The majestic and gentle dolphins are back to grace out coast line with their beauty. Mike Eloff, a well known Travel blogger and photographer was lucky enough to capture these images of a dolphin pod making its way through the Camps Bay coast line on Monday afternoon.
In a Facebook post on Monday, Eloff said:
“Spotted this massive pod of dolphins passing Camps Bay earlier today!! How many do you count?”
The images speak for themselves – with an aerial view of the dolphins, one can almost count how many there are. In the Cape Town waters you are most likely to see bottlenose and dusky dolphins although as many as 37 species of dolphins pass through our waters.
– They are a marine mammal and dolphin pods can consist of up to 1000 of dolphins and work together to hunt prey, avoid predators and care for the sick and injured members. They are also known for having the longest memory in the animal kingdom.
– These friendly creatures are known to make friends with other dolphins along with having their own unique language through which they use different tones of vocalisations to communicate with one another. Scientists are yet to understand this language but have found that these mammals actively seek to make new friend groups as humans do
– Contrary to popular belief we are not the only species that have a unique name connected to each individual, dolphins are believed to have their own name. Each dolphin has a unique whistle or vocalisation that represents their name.

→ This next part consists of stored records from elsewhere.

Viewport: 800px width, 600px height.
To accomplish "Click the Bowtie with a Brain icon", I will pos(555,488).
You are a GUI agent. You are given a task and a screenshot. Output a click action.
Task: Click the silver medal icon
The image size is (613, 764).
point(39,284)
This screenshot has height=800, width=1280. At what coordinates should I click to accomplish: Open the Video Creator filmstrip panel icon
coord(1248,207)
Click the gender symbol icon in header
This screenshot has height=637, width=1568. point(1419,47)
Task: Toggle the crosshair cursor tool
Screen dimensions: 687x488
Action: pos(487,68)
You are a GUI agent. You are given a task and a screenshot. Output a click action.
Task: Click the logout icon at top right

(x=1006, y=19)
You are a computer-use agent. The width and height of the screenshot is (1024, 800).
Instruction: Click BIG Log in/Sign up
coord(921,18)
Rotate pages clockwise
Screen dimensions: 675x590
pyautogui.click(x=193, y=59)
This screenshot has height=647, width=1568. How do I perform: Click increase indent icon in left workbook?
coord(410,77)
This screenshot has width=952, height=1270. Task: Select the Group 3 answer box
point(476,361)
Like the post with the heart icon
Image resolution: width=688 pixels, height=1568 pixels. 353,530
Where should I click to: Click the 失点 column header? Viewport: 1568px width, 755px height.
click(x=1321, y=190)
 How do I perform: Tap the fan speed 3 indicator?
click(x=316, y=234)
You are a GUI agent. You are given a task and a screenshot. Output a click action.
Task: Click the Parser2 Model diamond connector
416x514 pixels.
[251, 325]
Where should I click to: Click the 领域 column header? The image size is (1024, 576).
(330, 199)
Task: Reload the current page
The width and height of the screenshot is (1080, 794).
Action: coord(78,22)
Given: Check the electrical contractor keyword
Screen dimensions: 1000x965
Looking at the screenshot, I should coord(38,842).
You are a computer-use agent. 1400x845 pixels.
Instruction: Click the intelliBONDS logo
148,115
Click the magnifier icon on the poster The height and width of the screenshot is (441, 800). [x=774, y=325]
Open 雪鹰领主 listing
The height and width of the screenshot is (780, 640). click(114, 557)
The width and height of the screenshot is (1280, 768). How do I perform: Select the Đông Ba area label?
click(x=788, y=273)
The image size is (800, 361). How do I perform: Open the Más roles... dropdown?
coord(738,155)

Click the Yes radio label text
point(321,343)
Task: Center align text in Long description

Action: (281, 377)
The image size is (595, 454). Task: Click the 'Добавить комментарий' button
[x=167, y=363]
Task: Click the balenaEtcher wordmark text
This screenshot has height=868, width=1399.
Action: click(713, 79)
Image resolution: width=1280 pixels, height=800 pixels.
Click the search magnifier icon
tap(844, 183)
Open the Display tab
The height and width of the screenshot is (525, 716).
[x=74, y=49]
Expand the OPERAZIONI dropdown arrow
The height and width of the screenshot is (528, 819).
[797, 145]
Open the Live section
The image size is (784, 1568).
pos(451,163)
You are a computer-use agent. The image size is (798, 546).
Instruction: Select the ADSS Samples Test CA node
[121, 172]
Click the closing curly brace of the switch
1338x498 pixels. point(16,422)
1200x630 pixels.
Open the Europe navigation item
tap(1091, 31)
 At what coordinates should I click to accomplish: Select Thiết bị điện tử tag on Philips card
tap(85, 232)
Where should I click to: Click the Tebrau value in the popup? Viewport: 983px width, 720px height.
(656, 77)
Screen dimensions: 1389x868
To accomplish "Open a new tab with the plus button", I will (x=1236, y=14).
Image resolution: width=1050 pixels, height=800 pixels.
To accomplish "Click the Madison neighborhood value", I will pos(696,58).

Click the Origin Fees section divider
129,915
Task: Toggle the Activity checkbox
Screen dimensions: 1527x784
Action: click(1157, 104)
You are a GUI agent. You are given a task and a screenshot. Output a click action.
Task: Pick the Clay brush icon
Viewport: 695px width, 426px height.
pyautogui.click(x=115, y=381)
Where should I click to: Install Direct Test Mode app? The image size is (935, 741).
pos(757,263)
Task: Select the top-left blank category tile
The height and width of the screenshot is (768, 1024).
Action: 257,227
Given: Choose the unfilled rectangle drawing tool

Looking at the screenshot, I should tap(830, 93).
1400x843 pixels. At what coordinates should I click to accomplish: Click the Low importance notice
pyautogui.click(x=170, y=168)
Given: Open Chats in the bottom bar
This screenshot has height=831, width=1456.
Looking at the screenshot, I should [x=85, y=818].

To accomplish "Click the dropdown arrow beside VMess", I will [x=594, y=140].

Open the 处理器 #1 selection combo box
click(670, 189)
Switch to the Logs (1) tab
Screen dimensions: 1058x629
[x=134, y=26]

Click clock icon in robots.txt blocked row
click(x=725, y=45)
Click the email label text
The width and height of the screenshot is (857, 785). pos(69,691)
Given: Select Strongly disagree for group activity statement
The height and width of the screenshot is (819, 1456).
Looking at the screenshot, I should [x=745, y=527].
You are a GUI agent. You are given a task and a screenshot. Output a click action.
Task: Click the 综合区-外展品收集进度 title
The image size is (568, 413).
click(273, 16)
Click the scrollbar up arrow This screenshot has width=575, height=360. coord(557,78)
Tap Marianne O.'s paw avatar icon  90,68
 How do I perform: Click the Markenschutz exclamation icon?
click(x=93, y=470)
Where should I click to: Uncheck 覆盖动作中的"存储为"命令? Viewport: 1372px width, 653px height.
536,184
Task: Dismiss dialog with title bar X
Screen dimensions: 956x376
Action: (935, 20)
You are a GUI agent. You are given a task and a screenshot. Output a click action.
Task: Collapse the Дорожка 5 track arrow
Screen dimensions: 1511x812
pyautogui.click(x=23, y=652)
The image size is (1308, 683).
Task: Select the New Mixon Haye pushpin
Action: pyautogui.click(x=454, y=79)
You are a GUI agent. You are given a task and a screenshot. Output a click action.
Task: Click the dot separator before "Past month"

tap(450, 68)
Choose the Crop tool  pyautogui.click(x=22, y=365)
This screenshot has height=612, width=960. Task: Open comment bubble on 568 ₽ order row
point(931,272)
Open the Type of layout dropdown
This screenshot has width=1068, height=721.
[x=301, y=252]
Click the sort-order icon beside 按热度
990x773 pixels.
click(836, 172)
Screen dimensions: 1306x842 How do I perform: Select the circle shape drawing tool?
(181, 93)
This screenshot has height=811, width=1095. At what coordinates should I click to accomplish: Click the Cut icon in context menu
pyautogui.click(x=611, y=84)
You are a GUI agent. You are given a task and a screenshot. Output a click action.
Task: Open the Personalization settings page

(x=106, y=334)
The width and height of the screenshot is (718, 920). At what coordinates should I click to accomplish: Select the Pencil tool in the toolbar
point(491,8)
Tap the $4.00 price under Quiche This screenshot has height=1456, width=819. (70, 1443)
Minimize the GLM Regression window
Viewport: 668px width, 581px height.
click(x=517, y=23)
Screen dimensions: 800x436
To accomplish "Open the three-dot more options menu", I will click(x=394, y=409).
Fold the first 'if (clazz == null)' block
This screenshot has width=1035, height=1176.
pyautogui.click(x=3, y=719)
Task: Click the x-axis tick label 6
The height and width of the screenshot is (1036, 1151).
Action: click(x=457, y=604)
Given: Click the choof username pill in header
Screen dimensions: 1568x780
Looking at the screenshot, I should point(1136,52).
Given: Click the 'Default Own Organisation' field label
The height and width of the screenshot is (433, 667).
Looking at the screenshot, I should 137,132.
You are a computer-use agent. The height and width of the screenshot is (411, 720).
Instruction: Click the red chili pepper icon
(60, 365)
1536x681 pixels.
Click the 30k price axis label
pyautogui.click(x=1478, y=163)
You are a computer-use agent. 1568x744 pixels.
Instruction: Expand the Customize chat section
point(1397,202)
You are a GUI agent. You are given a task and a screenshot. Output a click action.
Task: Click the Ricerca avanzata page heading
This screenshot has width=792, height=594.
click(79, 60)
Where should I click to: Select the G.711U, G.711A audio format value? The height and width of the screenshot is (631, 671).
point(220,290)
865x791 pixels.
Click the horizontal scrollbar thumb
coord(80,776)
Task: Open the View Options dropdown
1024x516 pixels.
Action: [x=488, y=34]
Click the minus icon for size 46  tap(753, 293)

– They may be more human-like than we know as they are able to recognize themselves in a mirror and admire staring back at their reflection.
– Their teeth are not actually used for chewing but instead they use their chompers to catch the prey such as fish or squid and swallow it whole. Each year a dolphin grows a new layer of teeth and one can tell how old they are from the layers of teeth they have, somewhat like a tree trunk.
– Unable to breathe underwater, the dolphin relies on its ability to hold its breath for extended periods of time as it makes way to breach the waters and breathe in oxygen. Dolphin calves learn how to hold their breaths when they are nursing.